Using a combinatorial (high-order epistasis) analysis approach, PrecisionLife identified 68 protein-coding genes that were highly associated with severe COVID-19, nine of which have been previously linked to differential response to SARS-CoV-2. These 68 genes include several druggable protein targets and pathways, nine of which are targeted by drugs that have reached at least Phase I clinical trials.
This is our second study specifically looking at host genomics to identify those most at risk and find opportunities to treat patients with later stage severe disease where host immune processes begin to run out of control. We know that systemic remodeling, leaky vasculature and micro-clotting can cause severe issues in COVID-19 patients in lungs as well as other organs. We are encouraged that several of the genes identified relate to lipid programming, beta-catenin and protein kinase C signalling whose processes converge in a central pathway involved in plasma membrane repair, clotting and wound healing. This pathway is largely driven by calcium ion activation, which is a known serum biomarker associated with severe COVID-19 and ARDS. We intend to perform further analyses to investigate this hypothesis. We are also seeking to further validate 12 genes associated with dysfunctional immune response that are the first hint at a potential genetic signature for enhanced risk of flipping into a severe disease state.”

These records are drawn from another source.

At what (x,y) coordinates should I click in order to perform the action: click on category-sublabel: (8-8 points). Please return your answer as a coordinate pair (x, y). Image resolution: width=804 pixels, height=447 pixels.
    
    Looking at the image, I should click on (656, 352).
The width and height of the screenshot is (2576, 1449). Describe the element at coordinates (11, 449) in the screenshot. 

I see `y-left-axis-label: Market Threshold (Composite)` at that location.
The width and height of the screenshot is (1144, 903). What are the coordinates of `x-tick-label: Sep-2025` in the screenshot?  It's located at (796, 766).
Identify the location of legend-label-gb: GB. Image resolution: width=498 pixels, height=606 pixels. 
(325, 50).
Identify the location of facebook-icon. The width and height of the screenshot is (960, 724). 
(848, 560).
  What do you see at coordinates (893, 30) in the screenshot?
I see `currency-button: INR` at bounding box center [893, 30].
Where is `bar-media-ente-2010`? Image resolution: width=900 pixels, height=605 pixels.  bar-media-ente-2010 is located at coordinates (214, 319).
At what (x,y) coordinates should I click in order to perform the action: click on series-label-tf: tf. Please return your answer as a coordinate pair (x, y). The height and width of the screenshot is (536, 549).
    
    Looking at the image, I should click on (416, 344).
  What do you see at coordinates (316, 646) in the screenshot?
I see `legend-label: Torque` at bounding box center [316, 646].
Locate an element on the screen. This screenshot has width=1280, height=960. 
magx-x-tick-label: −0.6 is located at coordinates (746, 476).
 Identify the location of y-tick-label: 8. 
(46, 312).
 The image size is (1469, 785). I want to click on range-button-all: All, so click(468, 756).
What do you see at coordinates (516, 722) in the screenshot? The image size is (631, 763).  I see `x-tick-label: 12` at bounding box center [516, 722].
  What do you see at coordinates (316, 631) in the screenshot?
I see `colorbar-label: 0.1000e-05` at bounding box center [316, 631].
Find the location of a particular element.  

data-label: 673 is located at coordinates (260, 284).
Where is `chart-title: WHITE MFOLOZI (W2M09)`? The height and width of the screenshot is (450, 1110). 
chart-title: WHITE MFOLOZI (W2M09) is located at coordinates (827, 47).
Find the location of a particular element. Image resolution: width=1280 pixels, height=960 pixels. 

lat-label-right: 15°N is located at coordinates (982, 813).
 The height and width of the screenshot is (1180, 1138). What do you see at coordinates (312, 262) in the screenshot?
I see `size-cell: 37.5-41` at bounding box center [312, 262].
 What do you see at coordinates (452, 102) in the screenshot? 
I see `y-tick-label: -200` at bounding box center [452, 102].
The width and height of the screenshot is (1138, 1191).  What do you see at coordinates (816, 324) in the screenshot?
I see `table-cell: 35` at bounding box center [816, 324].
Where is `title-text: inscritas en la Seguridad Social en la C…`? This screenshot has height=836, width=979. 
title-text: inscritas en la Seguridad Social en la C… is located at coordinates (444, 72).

Dr Steve Gardner, CEO of PrecisionLife
Commenting on this encouraging data, Dr Duncan McHale, Co-founder of Weatherden, a clinical development consultancy said “Responses to infection with SARS CoV2 range from no symptoms at all to death with marked heterogeneity of clinical and pathological features. Significant associations of disease severity risk have been observed with epidemiological factors including age, sex, blood group and ethnicity in addition to co-morbidity with many common conditions such as cardiovascular disease, diabetes, hypertension and chronic pulmonary diseases including asthma. It would be extremely useful to be able to identify the underlying pathological features that result in differential host responses, particularly those that predispose some patients to developing severe COVID-19, enabling improvements in clinical care as well as the identification and development of novel therapeutic approaches.”
The Company has disclosed full details of the genes it has identified, including the druggable targets and pathways, to encourage rapid and collaborative use of the findings to improve the management of at-risk populations. As more genomic records and additional medical data become available in the UK Biobank and other data sources, PrecisionLife will extend its analyses to fully ascertain the differences between severe and mild COVID-19 cases and provide an additional layer of validation to the results from this study.
PrecisionLife notes that one limitation of the UK Biobank dataset is that the ethnicity distribution of the participants is heavily skewed to white British participants and it has consequently not been possible to fully investigate additional risk factors in BAME patients. It is actively seeking to investigate severe COVID-19 risk factors in other global datasets with more ethnically diverse populations. The addition of more phenotypic and clinical data in its analyses may also be used to gain greater understanding into the association of other observed epidemiological risk factors such as blood groups, environment, socioeconomic status and prescription medication history with development of severe COVID-19.